== Work to be completed ==
From the entries below, gather every line containing the string "will".

== Information supplied ==

════════════════════

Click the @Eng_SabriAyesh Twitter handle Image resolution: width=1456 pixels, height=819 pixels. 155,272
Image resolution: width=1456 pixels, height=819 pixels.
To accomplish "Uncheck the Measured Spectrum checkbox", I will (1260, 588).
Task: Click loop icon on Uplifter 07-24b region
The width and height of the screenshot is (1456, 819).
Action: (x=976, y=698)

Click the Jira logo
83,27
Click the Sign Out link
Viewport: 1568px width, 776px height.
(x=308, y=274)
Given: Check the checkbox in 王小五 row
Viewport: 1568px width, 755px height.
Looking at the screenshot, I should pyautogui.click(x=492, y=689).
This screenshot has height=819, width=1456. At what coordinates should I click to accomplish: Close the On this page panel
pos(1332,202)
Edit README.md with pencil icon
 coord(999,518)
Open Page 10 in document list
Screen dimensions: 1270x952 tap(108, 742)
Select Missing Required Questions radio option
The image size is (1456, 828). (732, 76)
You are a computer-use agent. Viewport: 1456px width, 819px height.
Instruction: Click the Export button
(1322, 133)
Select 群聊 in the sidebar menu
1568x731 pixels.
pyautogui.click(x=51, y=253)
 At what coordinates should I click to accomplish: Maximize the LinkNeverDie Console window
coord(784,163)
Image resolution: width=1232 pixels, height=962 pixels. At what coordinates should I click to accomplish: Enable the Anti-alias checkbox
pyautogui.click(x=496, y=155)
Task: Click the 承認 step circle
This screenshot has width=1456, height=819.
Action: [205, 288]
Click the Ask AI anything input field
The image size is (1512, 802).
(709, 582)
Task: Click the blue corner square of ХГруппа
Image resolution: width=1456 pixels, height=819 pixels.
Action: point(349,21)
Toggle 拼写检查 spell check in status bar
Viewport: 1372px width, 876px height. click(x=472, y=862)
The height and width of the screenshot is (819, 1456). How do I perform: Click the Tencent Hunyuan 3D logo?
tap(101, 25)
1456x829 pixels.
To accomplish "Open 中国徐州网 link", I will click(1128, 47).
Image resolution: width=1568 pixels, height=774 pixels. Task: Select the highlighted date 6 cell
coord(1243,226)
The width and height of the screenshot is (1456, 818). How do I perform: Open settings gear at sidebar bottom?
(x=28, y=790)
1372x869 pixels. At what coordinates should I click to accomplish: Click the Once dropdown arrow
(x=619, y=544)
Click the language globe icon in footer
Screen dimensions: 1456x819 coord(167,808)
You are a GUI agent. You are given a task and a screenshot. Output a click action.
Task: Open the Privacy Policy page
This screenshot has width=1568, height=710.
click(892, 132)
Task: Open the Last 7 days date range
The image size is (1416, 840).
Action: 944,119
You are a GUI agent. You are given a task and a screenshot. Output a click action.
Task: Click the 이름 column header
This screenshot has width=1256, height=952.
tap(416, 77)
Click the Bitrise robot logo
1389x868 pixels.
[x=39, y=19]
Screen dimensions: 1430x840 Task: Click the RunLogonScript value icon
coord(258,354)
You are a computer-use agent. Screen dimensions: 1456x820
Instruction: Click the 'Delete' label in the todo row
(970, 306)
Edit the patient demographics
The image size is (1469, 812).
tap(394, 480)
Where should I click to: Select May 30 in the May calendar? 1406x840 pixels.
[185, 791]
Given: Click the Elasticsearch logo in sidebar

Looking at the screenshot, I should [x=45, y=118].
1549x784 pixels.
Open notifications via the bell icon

════════════════════

== Task solution ==
To accomplish "Uncheck the Measured Spectrum checkbox", I will (1260, 588).
To accomplish "Open 中国徐州网 link", I will click(1128, 47).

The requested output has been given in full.